--- START ---
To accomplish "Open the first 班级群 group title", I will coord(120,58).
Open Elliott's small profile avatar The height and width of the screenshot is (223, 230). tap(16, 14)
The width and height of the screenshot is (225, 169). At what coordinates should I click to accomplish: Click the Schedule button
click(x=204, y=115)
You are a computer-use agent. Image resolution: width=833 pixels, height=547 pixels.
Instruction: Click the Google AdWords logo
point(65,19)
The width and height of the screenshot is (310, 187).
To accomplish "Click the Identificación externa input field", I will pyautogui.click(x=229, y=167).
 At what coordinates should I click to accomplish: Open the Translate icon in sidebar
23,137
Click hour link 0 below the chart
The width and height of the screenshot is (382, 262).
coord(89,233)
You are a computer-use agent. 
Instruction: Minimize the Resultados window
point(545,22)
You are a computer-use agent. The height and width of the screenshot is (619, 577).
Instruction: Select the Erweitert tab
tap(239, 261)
--- END ---
--- START ---
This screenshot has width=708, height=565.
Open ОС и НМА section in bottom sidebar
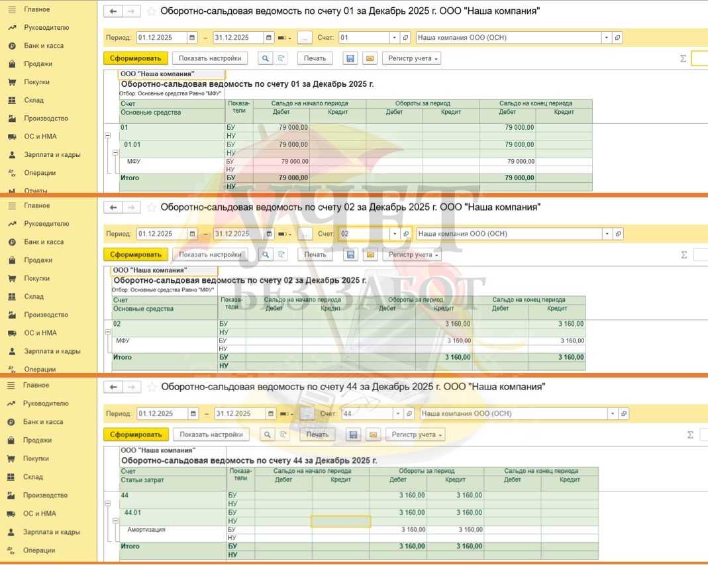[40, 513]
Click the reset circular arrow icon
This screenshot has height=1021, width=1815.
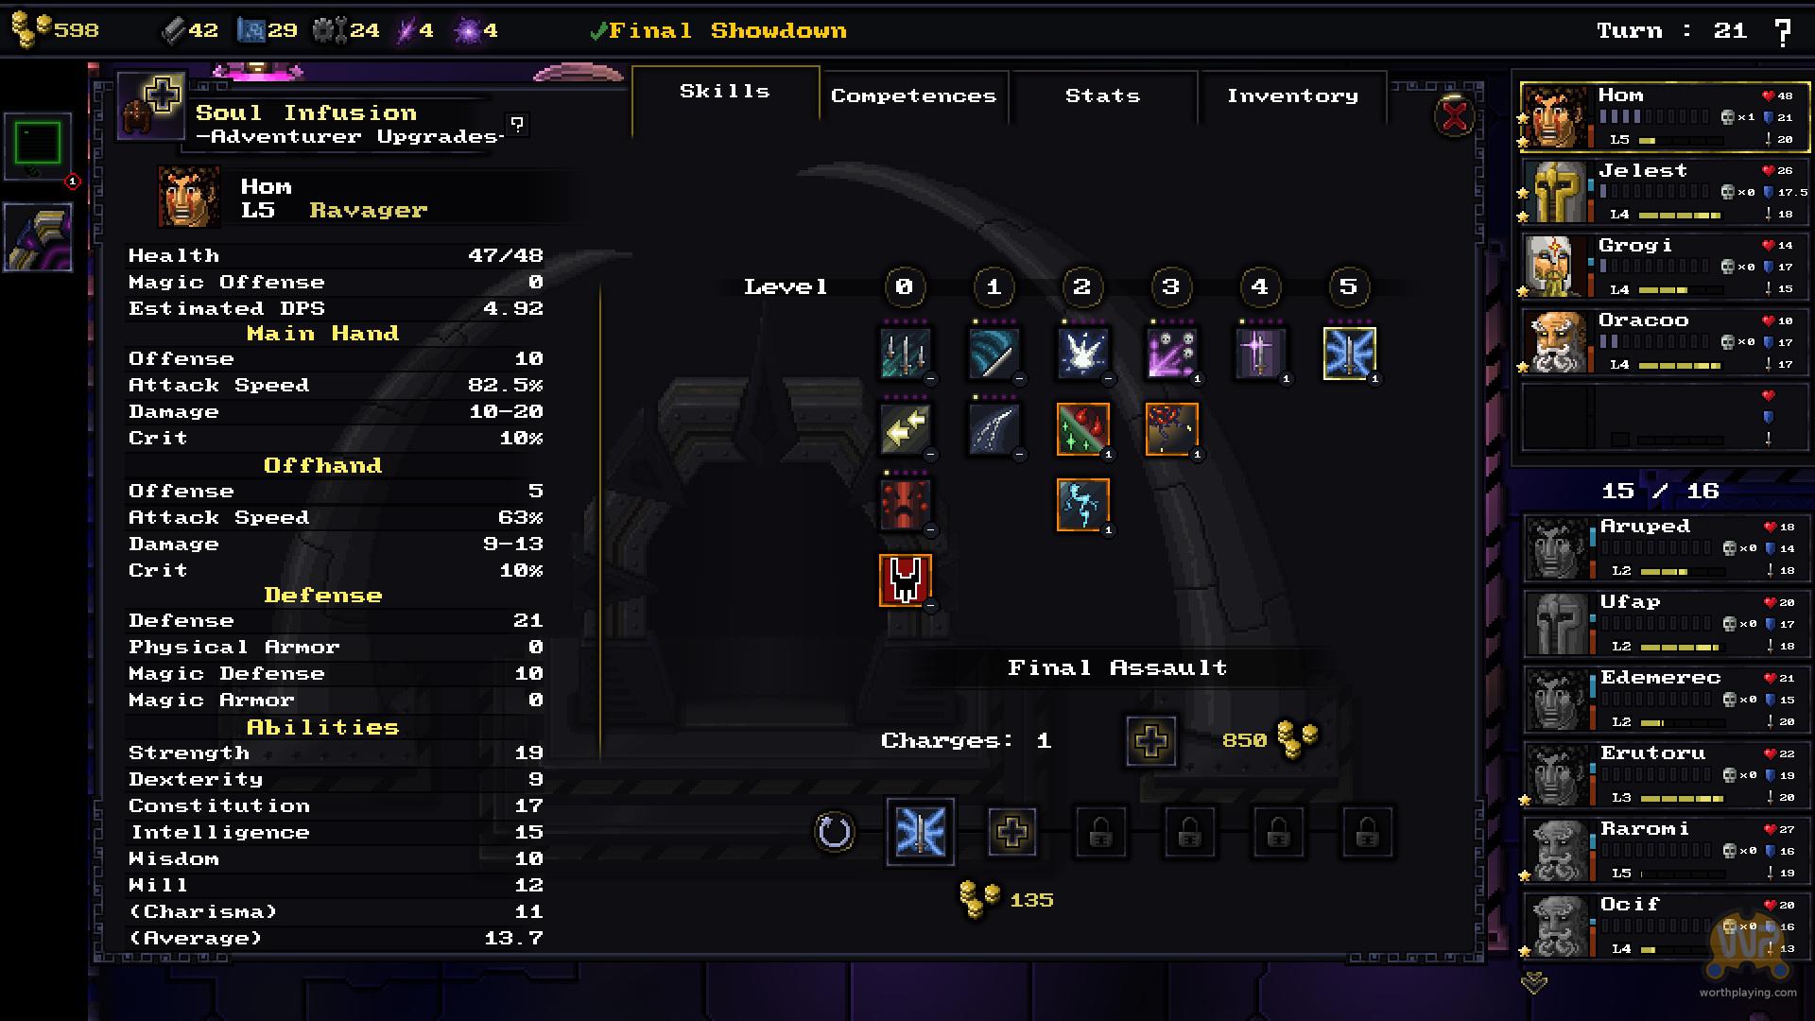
--- END ---
What is needed is an exact copy of the lines above, from the one containing "Click the reset circular arrow icon" through the one containing "This screenshot has height=1021, width=1815.", with nothing added.

● Response below:
Click the reset circular arrow icon
This screenshot has height=1021, width=1815.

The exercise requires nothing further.